WHAT IS EXPECTED: Put the lines of the listing below, from its first line through the line with "coord(254,24)", into a numbered list, leaving out any blank lines.

--*--

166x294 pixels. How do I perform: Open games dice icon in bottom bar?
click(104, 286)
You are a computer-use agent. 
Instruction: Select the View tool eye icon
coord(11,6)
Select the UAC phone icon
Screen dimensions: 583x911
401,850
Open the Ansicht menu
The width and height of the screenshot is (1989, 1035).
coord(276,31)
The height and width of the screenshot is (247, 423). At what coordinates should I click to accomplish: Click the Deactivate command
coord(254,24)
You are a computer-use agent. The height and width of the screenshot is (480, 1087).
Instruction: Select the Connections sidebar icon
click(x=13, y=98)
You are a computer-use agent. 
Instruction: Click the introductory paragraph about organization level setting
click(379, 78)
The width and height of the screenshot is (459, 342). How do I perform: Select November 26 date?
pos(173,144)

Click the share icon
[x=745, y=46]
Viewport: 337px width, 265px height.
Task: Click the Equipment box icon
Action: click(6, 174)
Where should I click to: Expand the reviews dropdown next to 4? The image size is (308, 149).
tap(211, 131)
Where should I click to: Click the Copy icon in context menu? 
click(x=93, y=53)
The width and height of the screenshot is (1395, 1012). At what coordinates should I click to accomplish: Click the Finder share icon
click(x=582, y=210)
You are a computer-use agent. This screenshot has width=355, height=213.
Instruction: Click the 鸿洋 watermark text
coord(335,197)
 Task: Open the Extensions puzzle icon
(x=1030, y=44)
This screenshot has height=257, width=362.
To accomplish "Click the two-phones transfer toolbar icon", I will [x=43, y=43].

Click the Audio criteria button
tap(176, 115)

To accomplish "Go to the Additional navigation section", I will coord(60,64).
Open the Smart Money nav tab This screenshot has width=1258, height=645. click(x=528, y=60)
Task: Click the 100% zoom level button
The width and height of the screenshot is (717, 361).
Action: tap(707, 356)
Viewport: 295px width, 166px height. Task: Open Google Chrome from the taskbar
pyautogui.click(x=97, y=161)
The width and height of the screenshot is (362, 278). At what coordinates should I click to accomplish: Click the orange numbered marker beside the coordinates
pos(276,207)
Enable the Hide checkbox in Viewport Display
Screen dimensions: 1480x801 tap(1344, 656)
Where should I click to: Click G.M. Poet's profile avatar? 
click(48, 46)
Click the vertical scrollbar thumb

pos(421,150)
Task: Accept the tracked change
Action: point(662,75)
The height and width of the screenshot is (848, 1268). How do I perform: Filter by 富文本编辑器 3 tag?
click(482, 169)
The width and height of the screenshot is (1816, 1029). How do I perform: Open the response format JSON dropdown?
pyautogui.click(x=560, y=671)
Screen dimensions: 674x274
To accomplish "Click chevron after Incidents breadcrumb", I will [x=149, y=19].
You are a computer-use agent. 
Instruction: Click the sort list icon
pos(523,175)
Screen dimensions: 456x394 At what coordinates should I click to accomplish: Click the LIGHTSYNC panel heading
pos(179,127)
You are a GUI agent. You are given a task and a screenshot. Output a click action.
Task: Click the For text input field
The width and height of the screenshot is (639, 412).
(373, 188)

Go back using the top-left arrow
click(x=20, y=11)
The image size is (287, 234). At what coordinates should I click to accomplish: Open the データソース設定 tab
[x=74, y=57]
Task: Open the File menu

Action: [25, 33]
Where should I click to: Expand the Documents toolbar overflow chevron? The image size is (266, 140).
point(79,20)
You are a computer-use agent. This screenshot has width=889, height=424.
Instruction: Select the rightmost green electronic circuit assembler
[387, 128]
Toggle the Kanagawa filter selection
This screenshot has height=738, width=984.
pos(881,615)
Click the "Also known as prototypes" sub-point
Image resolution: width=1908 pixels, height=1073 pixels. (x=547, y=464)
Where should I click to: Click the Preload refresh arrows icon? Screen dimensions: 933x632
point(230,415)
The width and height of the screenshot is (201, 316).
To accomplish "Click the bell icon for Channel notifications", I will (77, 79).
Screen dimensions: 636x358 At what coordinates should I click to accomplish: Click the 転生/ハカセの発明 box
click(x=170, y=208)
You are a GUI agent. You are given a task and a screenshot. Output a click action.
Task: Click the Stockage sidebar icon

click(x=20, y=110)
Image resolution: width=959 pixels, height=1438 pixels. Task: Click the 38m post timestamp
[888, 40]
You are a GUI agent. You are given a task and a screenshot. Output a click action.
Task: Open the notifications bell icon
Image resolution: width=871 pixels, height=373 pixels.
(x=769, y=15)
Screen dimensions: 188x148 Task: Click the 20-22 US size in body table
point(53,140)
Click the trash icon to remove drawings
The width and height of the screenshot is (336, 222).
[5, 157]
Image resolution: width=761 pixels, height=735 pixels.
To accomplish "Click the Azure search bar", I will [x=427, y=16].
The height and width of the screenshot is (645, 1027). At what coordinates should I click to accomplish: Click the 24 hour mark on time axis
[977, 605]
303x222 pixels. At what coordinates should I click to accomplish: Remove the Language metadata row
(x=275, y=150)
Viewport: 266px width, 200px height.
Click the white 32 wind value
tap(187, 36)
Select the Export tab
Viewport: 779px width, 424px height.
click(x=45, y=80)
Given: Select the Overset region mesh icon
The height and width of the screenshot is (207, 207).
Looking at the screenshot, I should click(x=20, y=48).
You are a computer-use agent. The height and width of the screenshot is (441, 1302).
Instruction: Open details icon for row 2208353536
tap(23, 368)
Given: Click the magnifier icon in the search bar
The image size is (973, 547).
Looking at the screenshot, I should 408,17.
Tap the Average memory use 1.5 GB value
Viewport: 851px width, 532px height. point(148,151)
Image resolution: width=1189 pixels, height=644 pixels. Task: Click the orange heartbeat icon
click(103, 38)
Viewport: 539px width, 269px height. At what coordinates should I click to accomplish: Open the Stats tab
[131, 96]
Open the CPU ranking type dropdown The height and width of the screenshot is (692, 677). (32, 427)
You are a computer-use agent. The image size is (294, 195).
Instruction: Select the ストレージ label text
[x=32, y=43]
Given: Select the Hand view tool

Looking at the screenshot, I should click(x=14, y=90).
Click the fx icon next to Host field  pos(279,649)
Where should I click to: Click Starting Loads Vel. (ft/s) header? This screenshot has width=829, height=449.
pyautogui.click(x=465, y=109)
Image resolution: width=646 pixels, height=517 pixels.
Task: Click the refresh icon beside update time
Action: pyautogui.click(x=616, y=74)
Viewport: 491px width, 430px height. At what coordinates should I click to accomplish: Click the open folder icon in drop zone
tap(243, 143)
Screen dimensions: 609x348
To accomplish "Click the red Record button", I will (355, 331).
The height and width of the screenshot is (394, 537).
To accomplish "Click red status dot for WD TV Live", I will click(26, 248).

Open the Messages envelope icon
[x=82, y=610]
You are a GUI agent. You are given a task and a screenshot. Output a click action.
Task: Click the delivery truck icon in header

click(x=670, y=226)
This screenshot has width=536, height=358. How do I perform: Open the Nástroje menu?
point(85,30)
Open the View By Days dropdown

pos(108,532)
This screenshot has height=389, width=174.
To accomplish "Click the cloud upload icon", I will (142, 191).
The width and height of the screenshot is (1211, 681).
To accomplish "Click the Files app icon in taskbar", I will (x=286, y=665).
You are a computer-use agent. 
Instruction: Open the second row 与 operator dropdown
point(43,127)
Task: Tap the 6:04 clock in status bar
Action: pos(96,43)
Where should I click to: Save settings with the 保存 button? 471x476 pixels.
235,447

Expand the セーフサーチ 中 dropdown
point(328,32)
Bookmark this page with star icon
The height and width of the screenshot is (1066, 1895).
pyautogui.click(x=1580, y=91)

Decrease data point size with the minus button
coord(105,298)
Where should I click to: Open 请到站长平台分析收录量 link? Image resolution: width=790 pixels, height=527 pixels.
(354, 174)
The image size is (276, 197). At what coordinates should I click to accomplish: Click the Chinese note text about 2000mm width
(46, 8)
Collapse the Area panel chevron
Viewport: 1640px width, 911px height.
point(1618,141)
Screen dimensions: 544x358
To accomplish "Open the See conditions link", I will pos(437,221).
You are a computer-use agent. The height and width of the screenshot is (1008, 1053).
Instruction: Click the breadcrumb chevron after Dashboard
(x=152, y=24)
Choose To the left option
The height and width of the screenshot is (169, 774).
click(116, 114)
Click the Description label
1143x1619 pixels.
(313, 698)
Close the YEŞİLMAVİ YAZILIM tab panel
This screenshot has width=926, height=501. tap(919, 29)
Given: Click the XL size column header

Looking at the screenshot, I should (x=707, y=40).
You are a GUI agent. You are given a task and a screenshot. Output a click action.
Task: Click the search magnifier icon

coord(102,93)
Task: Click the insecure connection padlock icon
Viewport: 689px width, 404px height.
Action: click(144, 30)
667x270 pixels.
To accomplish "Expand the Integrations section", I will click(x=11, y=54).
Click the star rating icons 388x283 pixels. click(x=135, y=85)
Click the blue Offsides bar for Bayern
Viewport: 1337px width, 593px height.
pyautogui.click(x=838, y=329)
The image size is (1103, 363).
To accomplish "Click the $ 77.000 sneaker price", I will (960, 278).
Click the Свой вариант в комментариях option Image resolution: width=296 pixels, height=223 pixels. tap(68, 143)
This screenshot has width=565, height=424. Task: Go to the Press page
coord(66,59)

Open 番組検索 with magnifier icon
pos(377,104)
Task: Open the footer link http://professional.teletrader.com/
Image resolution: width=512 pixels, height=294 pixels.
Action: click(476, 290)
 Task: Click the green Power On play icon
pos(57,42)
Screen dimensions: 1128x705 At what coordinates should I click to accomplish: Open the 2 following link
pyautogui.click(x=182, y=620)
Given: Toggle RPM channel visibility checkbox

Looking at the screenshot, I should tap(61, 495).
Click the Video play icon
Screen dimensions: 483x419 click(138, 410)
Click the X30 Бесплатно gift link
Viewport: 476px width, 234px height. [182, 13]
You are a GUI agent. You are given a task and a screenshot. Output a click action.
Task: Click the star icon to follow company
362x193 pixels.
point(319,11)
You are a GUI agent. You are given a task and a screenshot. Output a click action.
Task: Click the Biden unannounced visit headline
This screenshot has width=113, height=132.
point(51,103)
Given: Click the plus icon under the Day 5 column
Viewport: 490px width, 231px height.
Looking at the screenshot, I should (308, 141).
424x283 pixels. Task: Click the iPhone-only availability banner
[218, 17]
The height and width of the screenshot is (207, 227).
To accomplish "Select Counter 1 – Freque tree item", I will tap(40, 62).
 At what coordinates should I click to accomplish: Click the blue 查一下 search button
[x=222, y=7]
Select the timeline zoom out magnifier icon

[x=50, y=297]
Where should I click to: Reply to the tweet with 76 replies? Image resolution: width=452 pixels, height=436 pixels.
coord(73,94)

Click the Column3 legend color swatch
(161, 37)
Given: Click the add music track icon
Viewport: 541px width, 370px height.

--*--

SOLUTION TO THIS PROBLEM:
1. 166x294 pixels. How do I perform: Open games dice icon in bottom bar?
2. click(104, 286)
3. You are a computer-use agent. 
4. Instruction: Select the View tool eye icon
5. coord(11,6)
6. Select the UAC phone icon
7. Screen dimensions: 583x911
8. 401,850
9. Open the Ansicht menu
10. The width and height of the screenshot is (1989, 1035).
11. coord(276,31)
12. The height and width of the screenshot is (247, 423). At what coordinates should I click to accomplish: Click the Deactivate command
13. coord(254,24)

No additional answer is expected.